8 Milestones in the Evolution of Helen Mirren
In this weekend's release, Arthur, Helen Mirren reprises the role John Gielgud made famous (and won an Oscar for) by playing Arthur Bach's (Russell Brand) now female valet, Hobson, in the remake of the 1981 comedy classic. How did Helen Mirren transform herself from British film-and-TV stalwart to Oscar-winner to mainstream American comedy and action star?
You can always trace a direct line through a handful of important roles -- not necessarily her best, mind you -- to illustrate what led to an actor's current success. So, let's look at eight performances -- including her first-ever movie appearance -- that trace the evolution of one Dame Ilyena Lydia Vasilievna Mironov.
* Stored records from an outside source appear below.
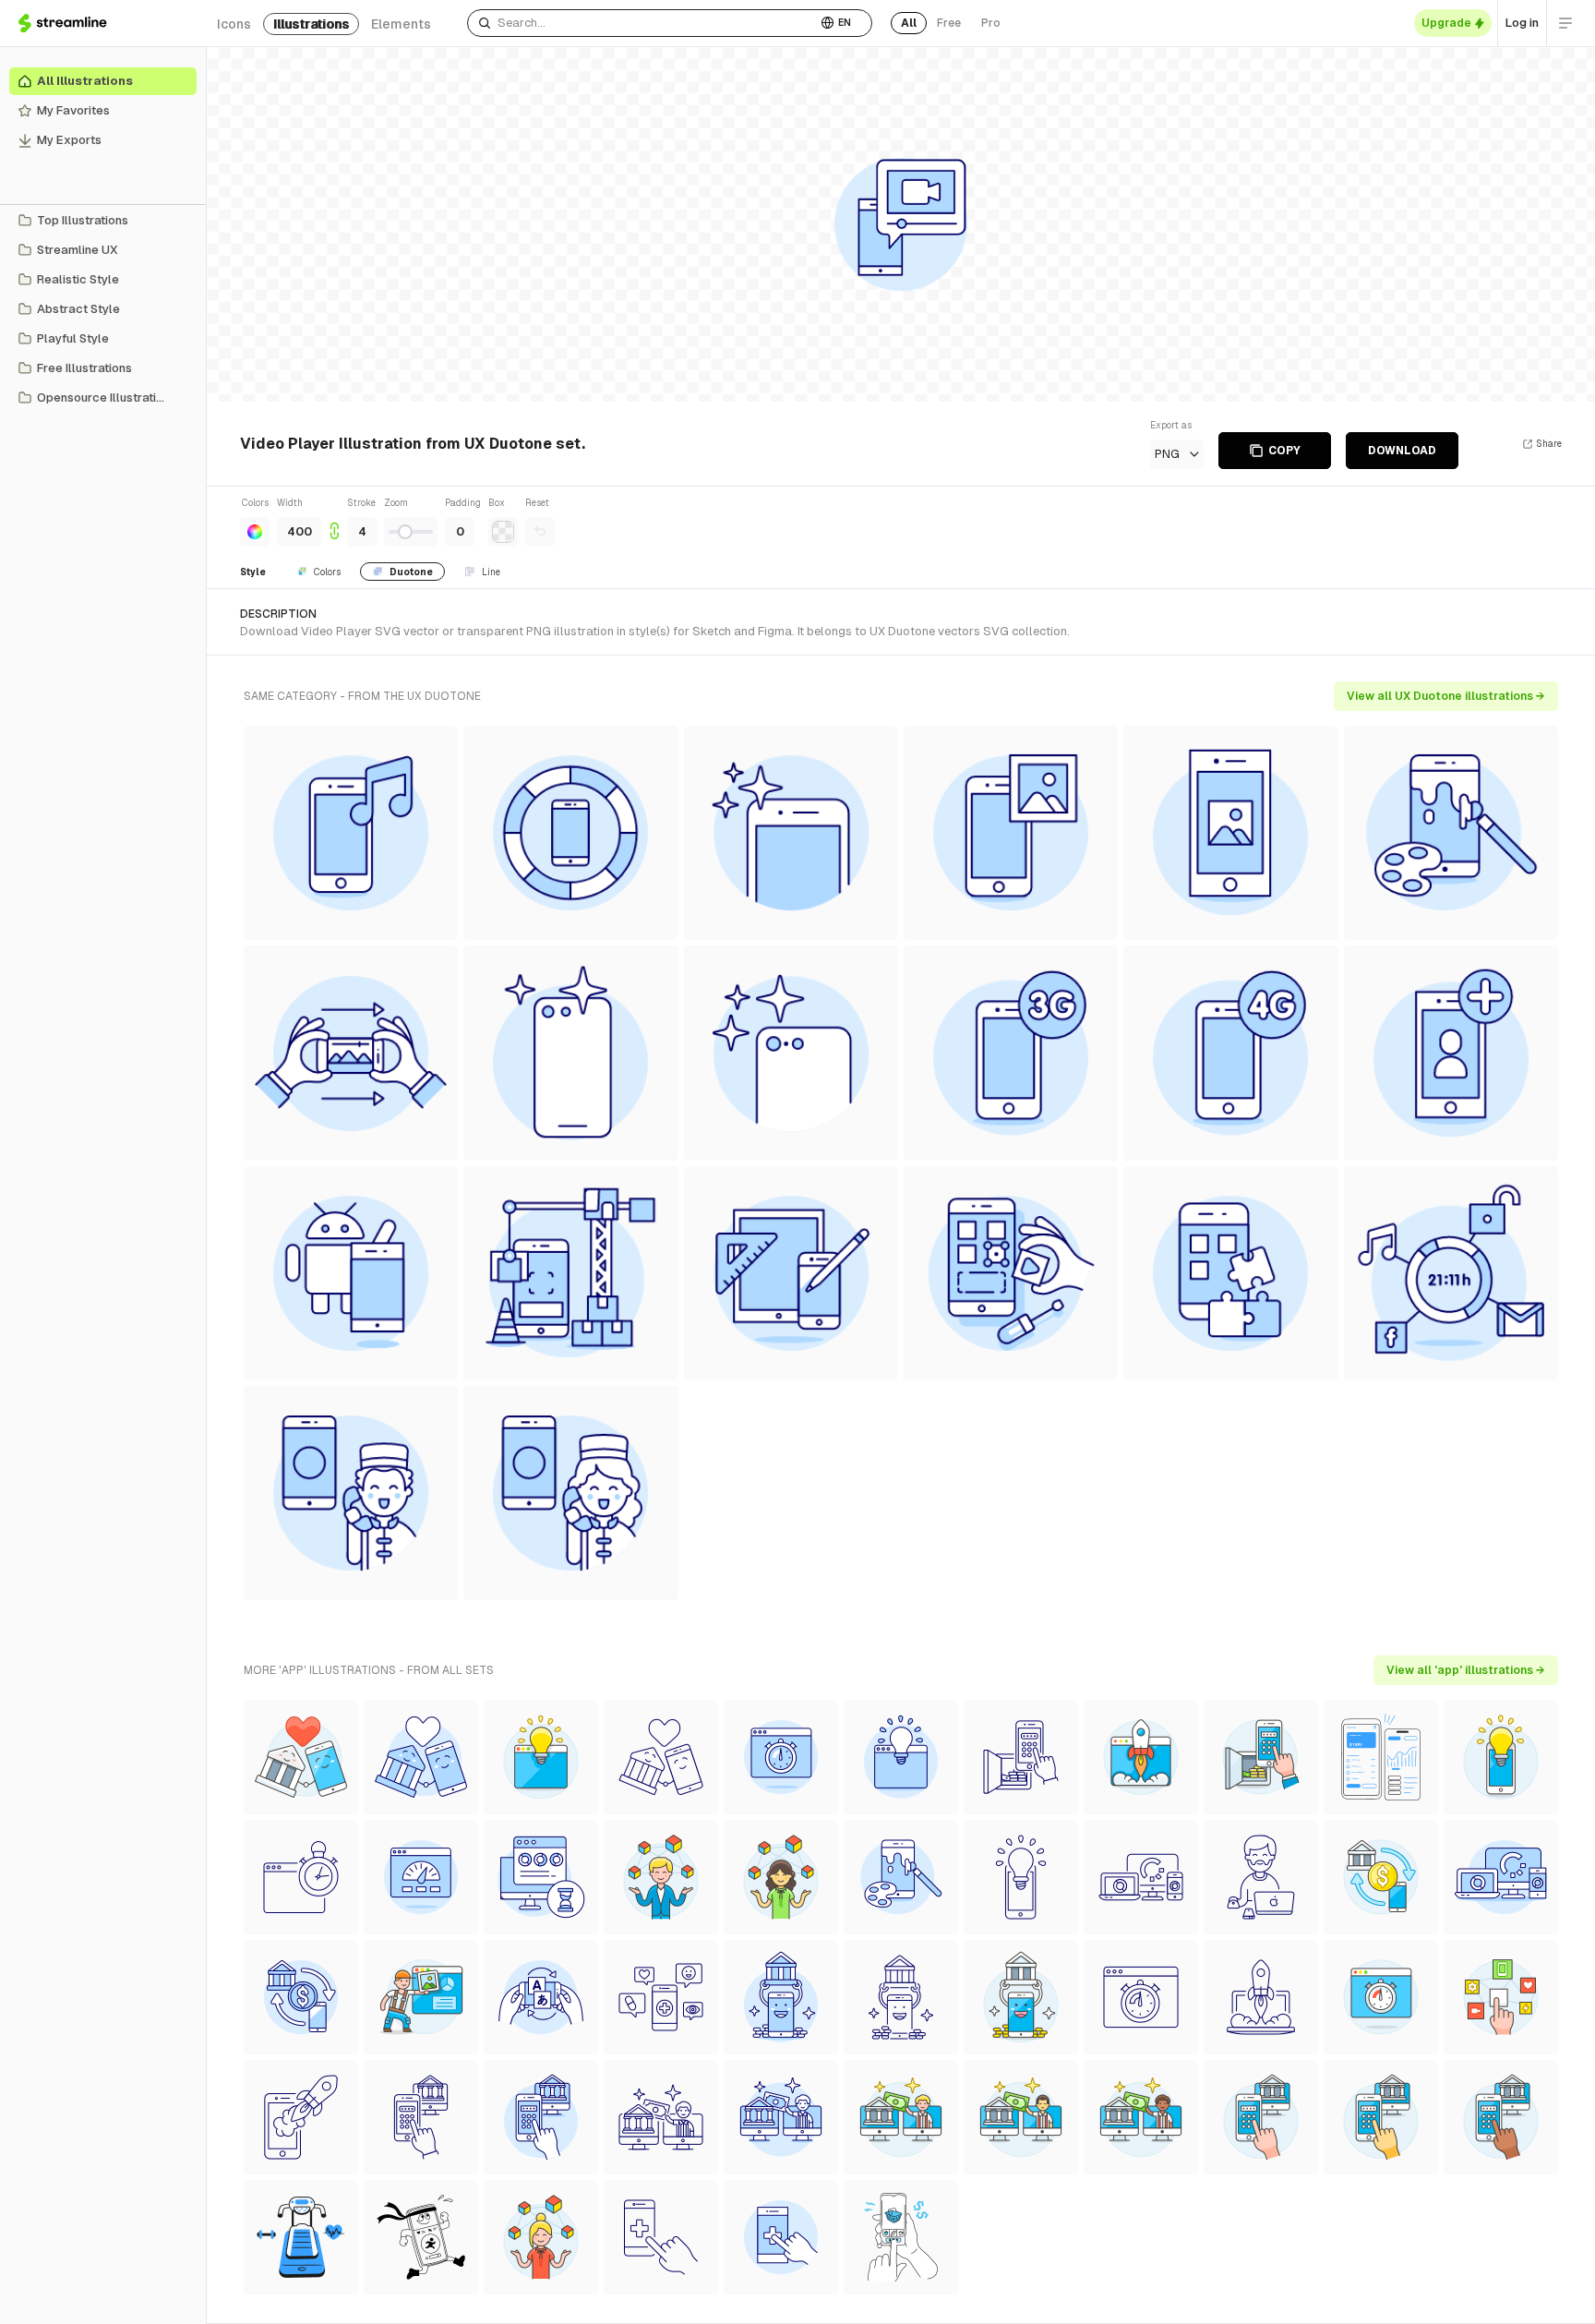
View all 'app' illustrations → (1465, 1670)
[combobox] (642, 23)
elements (401, 24)
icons (234, 24)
Mirren's first film role, Herostratus is, in a word, odd. Produced on a shoestring budget and requiring five years to complete, the movie features Mirren in a bit part in the story of a young poet who wants to create a spectacle around jumping off a building to his death. Both the director, Don Levy, and the star, Michael Gothard (best known for playing Locque in For Your Eyes Only) would eventually commit suicide.
Age of Consent (1969)
After starring opposite fellow UK up-and-comers Ian Holm, Judi Dench and Diana Rigg in A Midsummer Night's Dream, Mirren scored her true breakthrough in director Michael Powell's penultimate film. Playing the young Australian woman Cora, she befriends an aging artist (James Mason) who takes her on as a model and eventually causes a stir with her underage nude portraiture. (Mirren was 23 at the time.) Age of Consent failed to make much of a rumble at the box-office, and the critics weren't terribly kind (even Powell was disappointed), but it did propel Mirren's career into the echelon of lead actresses.
White Nights (1985)
By the mid-1980s, Mirren found herself hustling through a string of middling American films. She followed up the disappointing 2010: The Year We Made Contact with this thriller co-starring Mikhail Baryshnikov, Gregory Hines and Isabella Rossellini; in it, Mirren plays a Russian ballerina working for the KGB. (Coincidentally, Mirren's father is Russian -- hence her original surname, Miranoff). Perhaps most significantly, the role introduced Mirren to director and future husband Taylor Hackford, to whom she remains married to this day. One can only hope that Lionel Richie's "Say You Say Me" was their wedding song.
The Mosquito Coast (1986)
At the time, Mirren's best known role to mainstream American audiences. Mirren played "Mother" Fox, wife to Harrison Ford's brilliant yet slightly insane Allie Fox, who forces his family to leave civilization in order to survive what he believes is the upcoming nuclear holocaust. A box-office bomb (but critically mixed, with very staunch defenders), the film gained momentum of sorts with repeated play on American cable channels. After The Mosquito Coast, Mirren would return to British films and acclaim with roles in films such as Peter Greenaway's infamous sex-and-cannibalism opus The Cook, the Thief, His Wife & Her Lover.